Vous parlerez des femmes, des plaies qu’elles vous font
Des copains disparus et des faux camarades
Et de tous vos regrets, vous toucherez le fond
Pour remonter plus haut que leurs sombres parades
Alors vous planerez au-dessus de ceux-ci
Au-delà de ceux-là, comme deux grands rapaces
Deux voyageurs du temps, voyageant sans souci
Échangeant leurs pensées, leur temps et leurs espaces

Alors vous parlerez en notes comme en vers
En couplets, en refrains, en chansons, en poèmes
Et parcourant en long, en large l’univers
Vous ne ferez plus qu’une de vos deux bohèmes
Vous irez au café des anges écrivains
Vous irez boire avec Verlaine, Apollinaire
Et Baudelaire aussi, goûtant à tous les vins
A tous les alcools de votre imaginaire

Vous sortirez Ravel, Bach, Falla, Debussy
Et tous les autres de leur ultime demeure
Vous les réveillerez et les voisins aussi
Tant vous ferez de bruit, le soir après plus d’heure
Et de leurs symphonies, vous ferez vos discours
De leurs textes sacrés, vous serez les prophètes
Poètes, musiciens, vous serez leur recours
Et tous viendront chanter et danser à vos fêtes!

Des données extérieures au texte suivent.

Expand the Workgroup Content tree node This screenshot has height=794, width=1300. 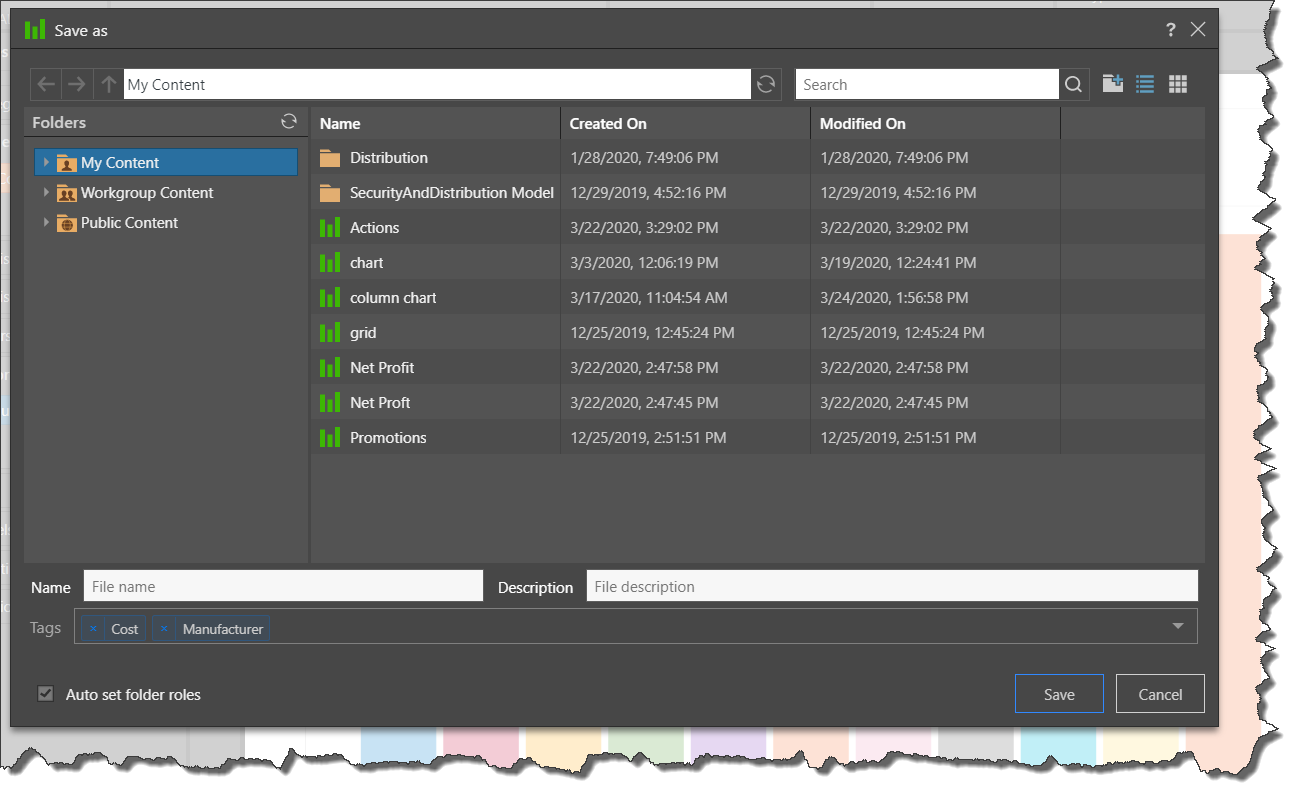click(46, 192)
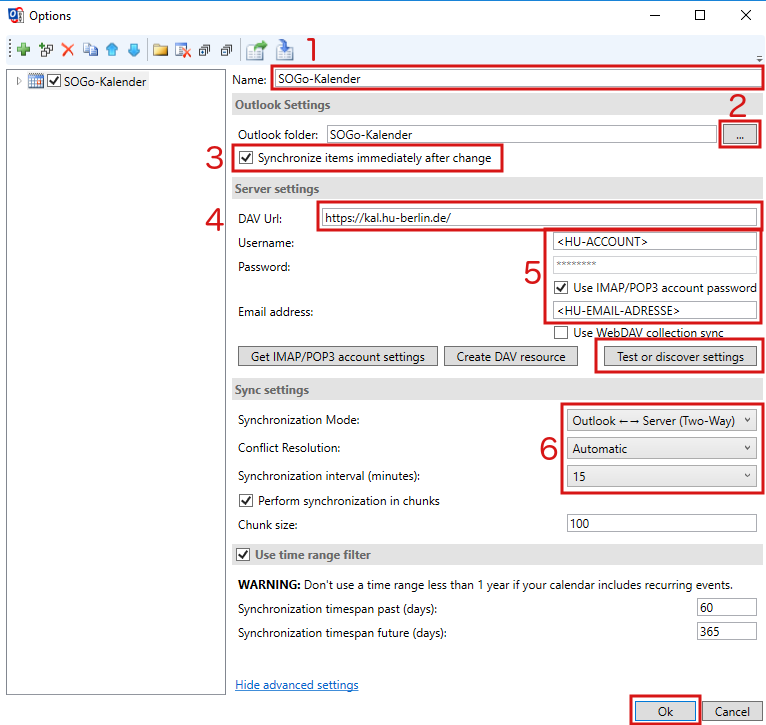Browse Outlook folder with the ... button
Screen dimensions: 766x725
[739, 134]
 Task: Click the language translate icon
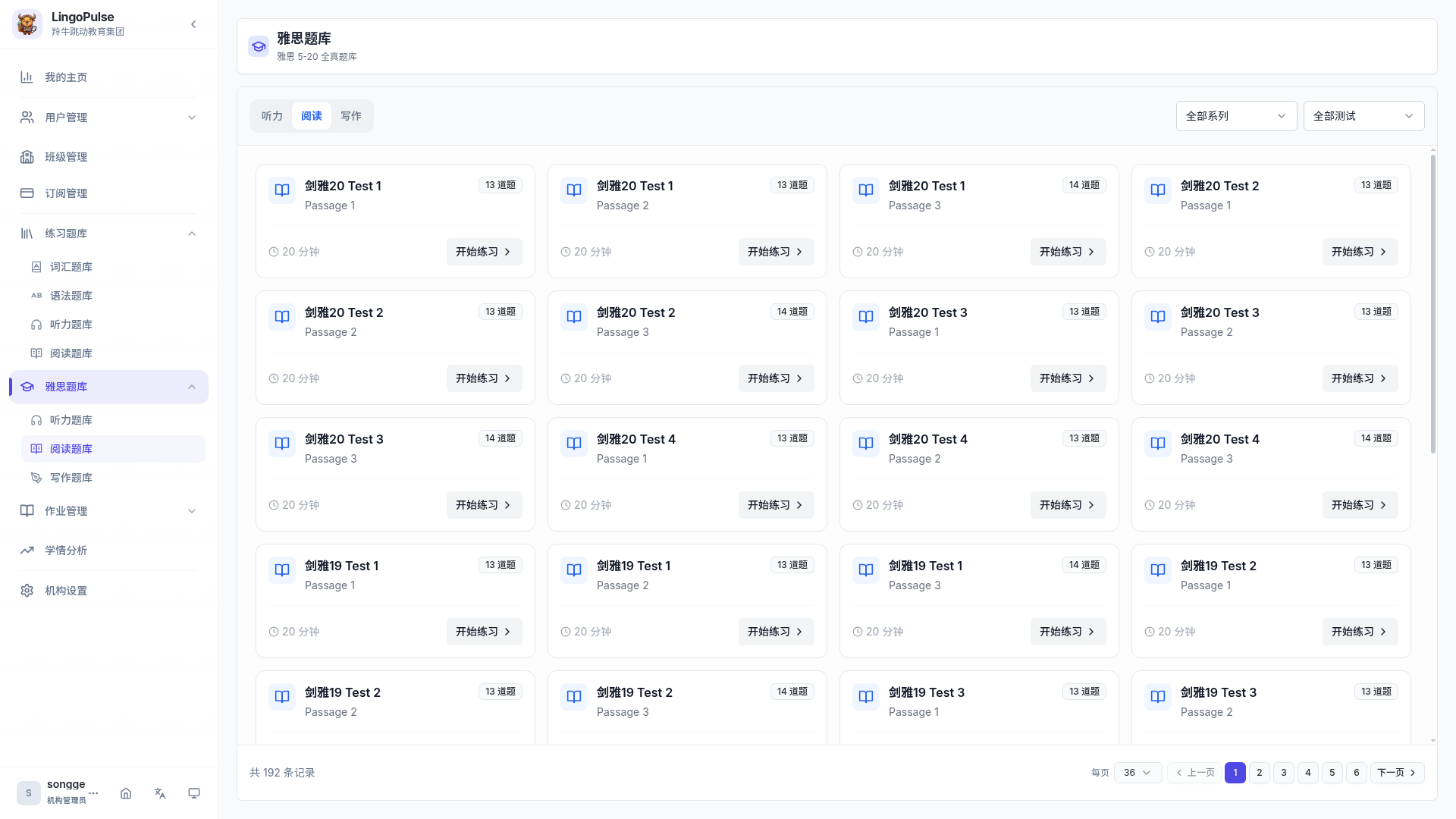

Alors, sans plus jamais subir la trahison
Tu seras délivré de tes vieilles blessures
Et de ton mal de vivre enfin la guérison
Viendra dans ton coeur pur colmater ses fissures
Et tu n’auras plus mal à ceux qui t’ont fait mal
A ceux qui font plonger dans l’humaine misère
Tu ne souffriras plus dans ta chair d’animal
Et d’un dieu chimpanzé tu diras le rosaire
Un jour tu trouveras ce prince vagabond
Ce passager des vents qui vogue sur ta route
Et vous laisserez là le mal, ce moribond,
Des méchants vous mettrez les armées en déroute

Il ne t’en voudra pas si tu doutes de lui
Si dans tes cris parfois résonne encore la haine
Car l’enfant reste vif en toi, même aujourd’hui,
Pudique dans ses joies, extrême dans sa peine
Alors, accepte enfin la main qu’il te tendra
Son serrement plus fort qu’un serment qu’on abjure!
Et crois en l’Homme enfin, quand cet ami viendra
Car cet ami viendra, Léo, je te le jure
Alors, accepte enfin la main qu’il te tendra
Son serrement plus fort qu’un serment qu’on abjure
Et crois en l’Homme enfin, quand cet ami viendra
Car cet ami, c’est moi, Léo, je te le jure!